start Entries shown
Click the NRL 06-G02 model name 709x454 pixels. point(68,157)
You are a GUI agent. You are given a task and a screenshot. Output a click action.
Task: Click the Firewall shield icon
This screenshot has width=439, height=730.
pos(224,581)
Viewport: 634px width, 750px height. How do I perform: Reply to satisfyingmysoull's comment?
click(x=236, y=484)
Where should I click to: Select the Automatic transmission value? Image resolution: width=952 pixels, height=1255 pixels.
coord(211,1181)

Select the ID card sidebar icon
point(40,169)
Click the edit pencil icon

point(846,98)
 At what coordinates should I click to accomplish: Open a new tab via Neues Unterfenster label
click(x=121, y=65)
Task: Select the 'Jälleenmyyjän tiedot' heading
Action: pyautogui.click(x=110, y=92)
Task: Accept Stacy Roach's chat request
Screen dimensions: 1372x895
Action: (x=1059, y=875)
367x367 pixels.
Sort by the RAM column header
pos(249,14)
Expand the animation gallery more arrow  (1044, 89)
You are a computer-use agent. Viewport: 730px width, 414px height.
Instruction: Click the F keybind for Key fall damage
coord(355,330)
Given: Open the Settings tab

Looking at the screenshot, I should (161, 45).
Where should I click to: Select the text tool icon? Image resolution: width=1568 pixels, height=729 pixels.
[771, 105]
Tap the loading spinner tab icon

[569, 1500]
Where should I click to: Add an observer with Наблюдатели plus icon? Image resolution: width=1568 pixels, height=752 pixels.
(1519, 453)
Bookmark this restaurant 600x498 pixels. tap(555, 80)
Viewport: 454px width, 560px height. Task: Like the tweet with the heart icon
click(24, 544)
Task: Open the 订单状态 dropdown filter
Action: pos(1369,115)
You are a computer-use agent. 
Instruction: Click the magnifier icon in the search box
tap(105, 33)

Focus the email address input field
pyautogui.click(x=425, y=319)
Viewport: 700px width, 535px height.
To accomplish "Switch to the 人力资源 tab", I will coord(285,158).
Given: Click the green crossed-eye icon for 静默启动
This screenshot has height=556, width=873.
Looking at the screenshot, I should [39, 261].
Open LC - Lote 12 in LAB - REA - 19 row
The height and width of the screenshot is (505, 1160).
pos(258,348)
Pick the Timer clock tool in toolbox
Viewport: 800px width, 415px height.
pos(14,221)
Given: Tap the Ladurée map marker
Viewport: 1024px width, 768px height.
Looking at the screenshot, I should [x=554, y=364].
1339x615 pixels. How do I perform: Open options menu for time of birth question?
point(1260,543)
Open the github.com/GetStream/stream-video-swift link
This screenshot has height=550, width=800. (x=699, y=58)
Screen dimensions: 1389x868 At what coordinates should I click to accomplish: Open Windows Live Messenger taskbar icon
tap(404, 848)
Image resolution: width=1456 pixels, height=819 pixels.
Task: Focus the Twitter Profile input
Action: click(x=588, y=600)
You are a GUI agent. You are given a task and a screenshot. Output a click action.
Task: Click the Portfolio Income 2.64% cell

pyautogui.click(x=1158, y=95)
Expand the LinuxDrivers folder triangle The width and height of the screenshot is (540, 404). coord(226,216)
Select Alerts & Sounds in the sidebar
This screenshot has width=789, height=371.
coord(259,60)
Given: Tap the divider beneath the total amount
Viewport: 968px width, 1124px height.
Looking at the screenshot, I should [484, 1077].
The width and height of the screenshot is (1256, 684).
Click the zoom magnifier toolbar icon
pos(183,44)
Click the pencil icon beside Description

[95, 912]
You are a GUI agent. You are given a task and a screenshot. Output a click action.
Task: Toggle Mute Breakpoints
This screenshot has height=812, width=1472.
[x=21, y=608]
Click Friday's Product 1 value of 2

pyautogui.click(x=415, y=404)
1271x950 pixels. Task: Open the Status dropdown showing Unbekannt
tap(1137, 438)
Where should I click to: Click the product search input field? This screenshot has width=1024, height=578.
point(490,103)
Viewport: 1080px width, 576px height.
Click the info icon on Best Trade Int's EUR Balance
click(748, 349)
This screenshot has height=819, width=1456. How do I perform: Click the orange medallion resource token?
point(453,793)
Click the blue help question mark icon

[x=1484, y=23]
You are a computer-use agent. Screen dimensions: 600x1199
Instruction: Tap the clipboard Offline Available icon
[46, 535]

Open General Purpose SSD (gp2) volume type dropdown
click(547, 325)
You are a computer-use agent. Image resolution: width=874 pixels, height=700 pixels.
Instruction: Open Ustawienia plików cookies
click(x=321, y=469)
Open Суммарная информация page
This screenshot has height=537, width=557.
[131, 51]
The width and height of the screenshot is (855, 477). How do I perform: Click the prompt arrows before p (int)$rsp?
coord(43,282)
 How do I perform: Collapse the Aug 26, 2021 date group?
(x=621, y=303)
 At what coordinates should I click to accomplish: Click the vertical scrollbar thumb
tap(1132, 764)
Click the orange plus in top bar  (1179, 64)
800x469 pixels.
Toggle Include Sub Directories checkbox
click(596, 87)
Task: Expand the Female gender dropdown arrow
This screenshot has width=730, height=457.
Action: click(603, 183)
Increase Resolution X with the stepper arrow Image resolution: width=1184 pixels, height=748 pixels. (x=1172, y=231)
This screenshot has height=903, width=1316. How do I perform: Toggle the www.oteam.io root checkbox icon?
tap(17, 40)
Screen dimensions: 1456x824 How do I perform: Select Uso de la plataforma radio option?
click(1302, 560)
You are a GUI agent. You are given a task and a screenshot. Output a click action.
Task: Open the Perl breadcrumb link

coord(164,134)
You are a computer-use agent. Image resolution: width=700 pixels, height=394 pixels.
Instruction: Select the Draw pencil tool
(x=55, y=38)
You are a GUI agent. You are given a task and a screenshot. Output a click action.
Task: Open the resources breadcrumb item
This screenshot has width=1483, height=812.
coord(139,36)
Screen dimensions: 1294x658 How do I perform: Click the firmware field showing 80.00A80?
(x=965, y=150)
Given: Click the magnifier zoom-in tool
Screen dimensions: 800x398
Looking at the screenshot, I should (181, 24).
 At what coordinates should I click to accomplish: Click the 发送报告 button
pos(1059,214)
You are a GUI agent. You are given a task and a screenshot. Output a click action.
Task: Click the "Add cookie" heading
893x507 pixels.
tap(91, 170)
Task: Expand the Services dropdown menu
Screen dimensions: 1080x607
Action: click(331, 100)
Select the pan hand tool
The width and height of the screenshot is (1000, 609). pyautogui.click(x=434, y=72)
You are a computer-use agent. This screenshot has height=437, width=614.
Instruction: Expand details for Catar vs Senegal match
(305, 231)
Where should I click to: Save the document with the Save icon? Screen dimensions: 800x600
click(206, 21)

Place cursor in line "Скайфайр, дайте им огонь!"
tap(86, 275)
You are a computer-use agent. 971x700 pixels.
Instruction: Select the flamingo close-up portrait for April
end Entries shown
Copy out everything from the line containing "vertical scrollbar thumb" down to the line containing "click(596, 87)", replacing "checkbox" with "tick box" and leaving the rest unchanged.

 At what coordinates should I click to accomplish: Click the vertical scrollbar thumb
tap(1132, 764)
Click the orange plus in top bar  (1179, 64)
800x469 pixels.
Toggle Include Sub Directories tick box
click(596, 87)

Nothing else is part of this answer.